De L' ECART et de la LIBERTE
Diogène Laerce, IX, 2, 3 : " On lui demanda (à Héraclite) de faire office de législateur pour eux (les Ephésiens), mais il dédaigna l'offre, parce que la cité était déjà sous l'emprise de sa mauvaise constitution. S'étant retiré dans le temple d'Artémis, il jouait aux osselets avec les enfants ; les Ephésiens faisant cercle autour de lui, il leur dit : 'Pourquoi vous étonner, coquins ? Est-ce qu'il ne vaut pas mieux faire cela que de mener avec vous la vie de la cité ?" Pour finir il prit les hommes en haine et vécut à l'écart dans les montagnes, se nourrissant d'herbes et de plantes".
Avant lui les supposés sages étaient volontiers législateurs, voire dirigeants politiques. Le sage était supposé savoir en tous domaines, et sa compétence s'exerçait autant dans le public que dans le privé. On voit encore cette conception ancienne régir la vie de Pythagore, chef de secte et dirigeant politique, médecin et savant. Héraclite, le premier peut-être, fait ce pas de côté par lequel il se distancie définitivement de la "doxa" - l'opinion qui régit la vie des hommes, autant dans les affaires religieuses que politiques. Il décide qu'il est impossible de réformer la cité parce que l'hubris s'est emparée des citoyens, et que de toutes manières 'les nombreux" sont inéducables. On a voulu y voir un symptôme de mélancolie, voire de misanthropie, ce que semble reprendre le texte de Diogène Laerce ("il prit les hommes en haine"). Mais rien ne garantit l'affirmation de ce tardif exégète, qui écrit cinq siècles après la mort d'Héraclite. Ce qui passe pour du mépris, de la haine ou de la misanthropie peut s'interpréter comme un signe patent de santé mentale. C'est d'ailleurs ce qui se passera de la même manière pour Démocrite, que ses contemporains tiennent pour fou, et que Hippocrate, consulté comme médecin, déclarera le seul homme sain de la ville d'Abdère. Héraclite inaugure une longue série de "contestataires", Démocrite, Pyrrhon, Epicure, Lucrèce, et tant d'autres, qui décideront de se tenir à l'écart, hors du choeur des citoyens (ek-chorèsis), pour mener la vie selon le vrai.
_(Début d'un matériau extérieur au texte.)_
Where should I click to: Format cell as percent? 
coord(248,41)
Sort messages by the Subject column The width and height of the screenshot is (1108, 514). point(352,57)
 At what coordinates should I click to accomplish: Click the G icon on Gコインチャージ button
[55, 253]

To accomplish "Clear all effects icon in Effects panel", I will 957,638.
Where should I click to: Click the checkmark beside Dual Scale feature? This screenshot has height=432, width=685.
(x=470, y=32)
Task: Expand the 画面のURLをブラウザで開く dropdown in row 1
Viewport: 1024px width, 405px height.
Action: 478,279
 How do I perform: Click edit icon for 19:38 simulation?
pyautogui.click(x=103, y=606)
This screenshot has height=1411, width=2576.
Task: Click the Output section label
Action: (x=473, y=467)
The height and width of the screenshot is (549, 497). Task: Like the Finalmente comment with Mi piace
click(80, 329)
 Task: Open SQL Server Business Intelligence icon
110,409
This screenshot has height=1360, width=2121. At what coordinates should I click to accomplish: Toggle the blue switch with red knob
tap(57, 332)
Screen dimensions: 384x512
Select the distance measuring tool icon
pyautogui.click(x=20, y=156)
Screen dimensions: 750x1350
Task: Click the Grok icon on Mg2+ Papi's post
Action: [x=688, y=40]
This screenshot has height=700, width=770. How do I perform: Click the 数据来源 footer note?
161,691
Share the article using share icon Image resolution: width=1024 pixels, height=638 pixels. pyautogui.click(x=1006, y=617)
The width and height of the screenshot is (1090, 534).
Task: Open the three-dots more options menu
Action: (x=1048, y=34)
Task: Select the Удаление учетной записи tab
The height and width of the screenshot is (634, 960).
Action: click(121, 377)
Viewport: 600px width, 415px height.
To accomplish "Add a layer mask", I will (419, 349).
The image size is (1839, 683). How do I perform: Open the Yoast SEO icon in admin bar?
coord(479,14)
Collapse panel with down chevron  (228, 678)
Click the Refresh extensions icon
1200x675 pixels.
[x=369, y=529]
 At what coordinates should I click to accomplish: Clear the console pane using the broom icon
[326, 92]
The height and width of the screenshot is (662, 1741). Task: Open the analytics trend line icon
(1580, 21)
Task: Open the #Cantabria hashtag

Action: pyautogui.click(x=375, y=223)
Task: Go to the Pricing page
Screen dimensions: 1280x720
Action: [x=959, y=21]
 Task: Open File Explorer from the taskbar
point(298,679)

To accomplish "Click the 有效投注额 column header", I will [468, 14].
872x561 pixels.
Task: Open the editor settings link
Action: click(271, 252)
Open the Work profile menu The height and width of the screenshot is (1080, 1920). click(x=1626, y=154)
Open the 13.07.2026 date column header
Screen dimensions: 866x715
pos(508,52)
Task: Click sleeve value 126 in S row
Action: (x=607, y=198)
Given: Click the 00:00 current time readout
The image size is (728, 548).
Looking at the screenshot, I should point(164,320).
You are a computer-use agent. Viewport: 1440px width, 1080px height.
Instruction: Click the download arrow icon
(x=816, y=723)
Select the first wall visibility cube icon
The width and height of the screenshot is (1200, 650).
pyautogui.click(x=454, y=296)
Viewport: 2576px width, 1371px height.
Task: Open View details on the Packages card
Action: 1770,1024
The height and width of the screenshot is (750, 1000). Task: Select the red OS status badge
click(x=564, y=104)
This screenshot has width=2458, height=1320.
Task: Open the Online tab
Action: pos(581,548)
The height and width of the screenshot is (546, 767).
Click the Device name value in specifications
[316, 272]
"Lathe biosas" : vis oublié, plutôt que "vis caché", car il n' y a rien à cacher, il n' y a pas à se cacher, il suffit d'être soi, et pour être soi il est plus judicieux de choisir un mode de vie écarté. Démocrite, de rendant à Athènes, y passa plusieurs mois "incognito". Il n'était pas de ceux qui voulaient briller au firmament de l'opinion publique, multipliant les réunions et les apparitions, comme feront les sophistes. Discrétion, tempérance, retrait, écart, non par haine des hommes, mais par prudence (pensons à Spinoza : "cau te", prends garde à toi). On ne peut rien attendre "des nombreux", il vaut mieux les laisser à leurs délires de reconnaissance, de prestige, de pouvoir et de savoir.
"Le sage ne fera pas de politique" écrit Epicure. Or la tentation politique existe, elle est parfois irrésistible, et peut amener le philosophe à vouloir intervenir dans le cours des affaires, voire à proposer des réformes constitutionnelles, et parfois à se déguiser en ministre, ou conseiller du prince. Rendons justice à Héraclite, qui était pourtant de famille royale, qu'il sut maintenir fermement sa ligne de conduite en optant pour la vie "hors cité". Que serait-il devenu s'il avait cédé aux sirènes du pouvoir ? Un quelconque réformateur instantanément oublié. Sa position nous vaut une des oeuvres les plus extraordinaires de tous les temps, en dépit de son incomparable brièveté.
Dans une lettre heureusement conservée, Darius, roi des Perses invite Héraclie à venir auprès de lui pour lui enseigner sa doctrine. Héraclite lui répond ceci : "Tous ceux qui se trouvent vivre sur terre sont bien éloignés de la vérité et de la justice : ils se soucient de leurs désirs insatiables et de leur soif d'honneurs, à cause de leur misérable démence. Pour moi, j'entretiens en moi l'oubli de toute mesquinerie, j'évite le rassasiement de toutes choses, qui est le compagnon habituel de l'envie, et parce que je redoute l'éclat excessif, je ne saurais me rendre dans le pays des Perses, me contentant de peu selon mon idée".